In our extensive interview, we talk publishing, sports, influential authors, NaNoWriMo, getting into science fiction, and more!

matt thyer

LRR: The Big Red Buckle is a novella in the scifi subgenre of “sports in space”. How did you come to the decision to make sports a large part of the story?

MT: It was not so much a decision as a happy circumstance. The Big Red Buckle was a short story I took to a critique group for fun. I am a huge fan of endurance sports, and I had written this piece because I could not shake the idea. The critique group liked it, way more than I had expected anyone would, they gave me some feedback and I went home and let it mature. Soon it had doubled, then tripled in size and the concept, “sports in space”, seemed like more and more like a series.

In the days before NaNoWriMo I was doing a great deal of preparation work for a novel idea and in tandem with that I finished the first one and outlined three more stories in the “sports in space” series. All the stories are based on sports I enjoy, but they were also world building exercises.

Why sports? Well, think about all the hubbub that we just lived through. Another Super Bowl is done and gone. High enough anywhere in the Northern Hemisphere it’s hockey and the Stanley Cup that are celebrated with equal vigor. Europe and South America have soccer.

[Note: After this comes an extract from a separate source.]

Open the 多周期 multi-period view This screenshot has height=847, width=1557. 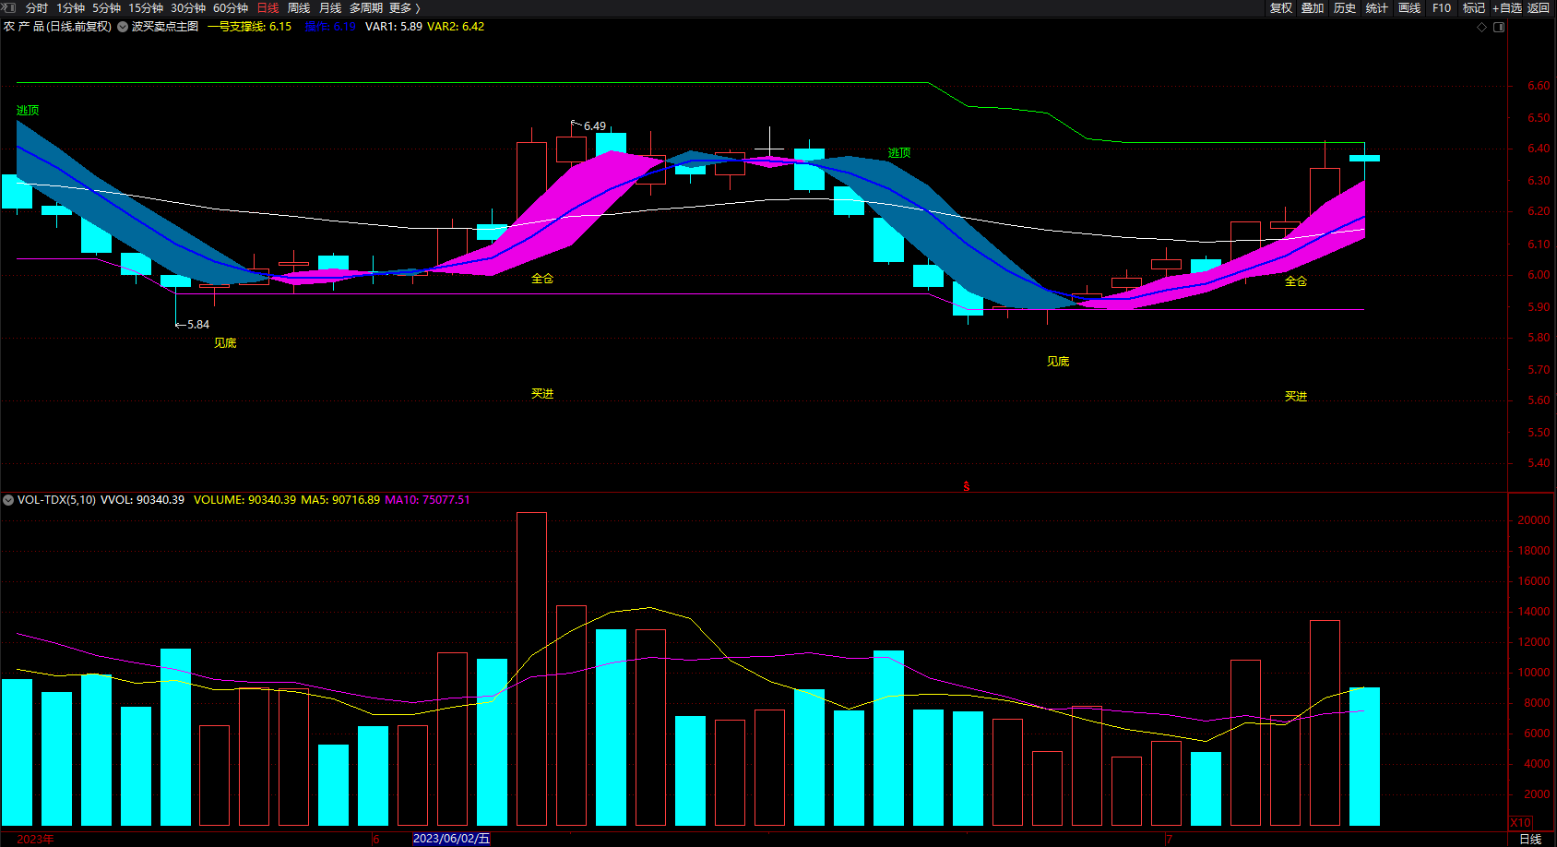pyautogui.click(x=365, y=7)
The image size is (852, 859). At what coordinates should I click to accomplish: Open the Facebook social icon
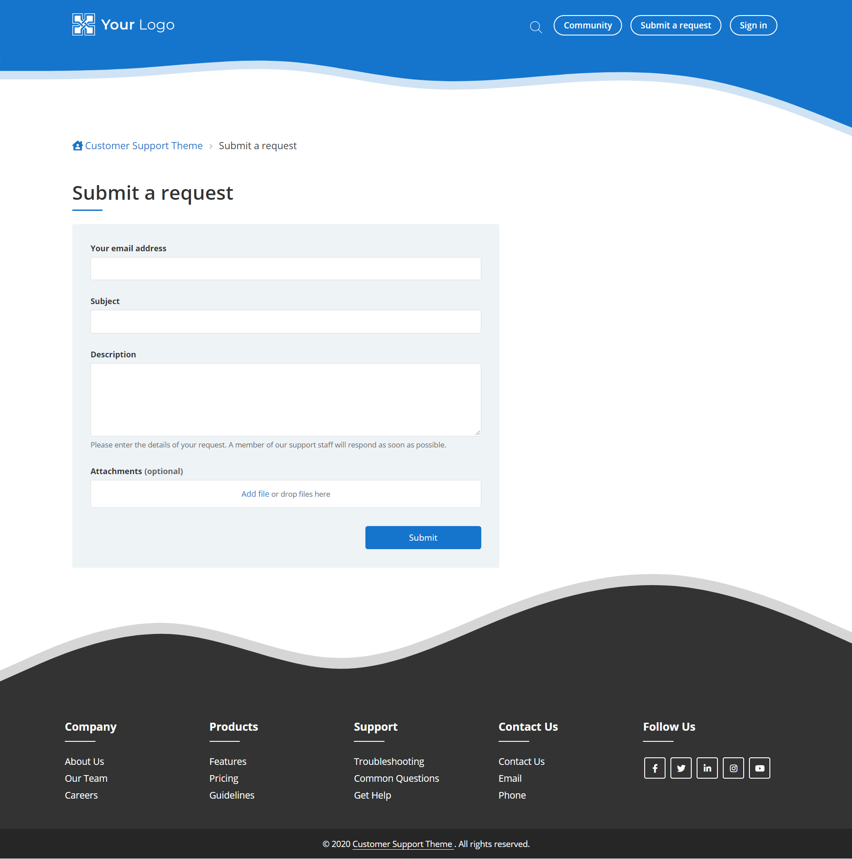click(655, 768)
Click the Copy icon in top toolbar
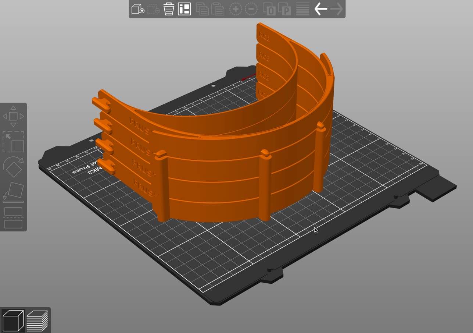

Sport is a huge part of any contemporary human society.

If fiction is supposed to be a mirror for self observation than this particular sub-genre seems underrepresented. With the series, I hoped to address a couple of issues. With The Big Red Buckle, in particular, what happens to sports that have a money problem (see Professional Bicycle Racing). I wanted to juxtapose athletes with elite levels of funding next to the people who compete because they love the activity. Book two, Up Slope, is more about a sport that is used as a utility, how it affects us mentally and physically, and becomes a part of our lives which can bridge functional gaps. How a sport, especially in a non-professional setting, makes better people.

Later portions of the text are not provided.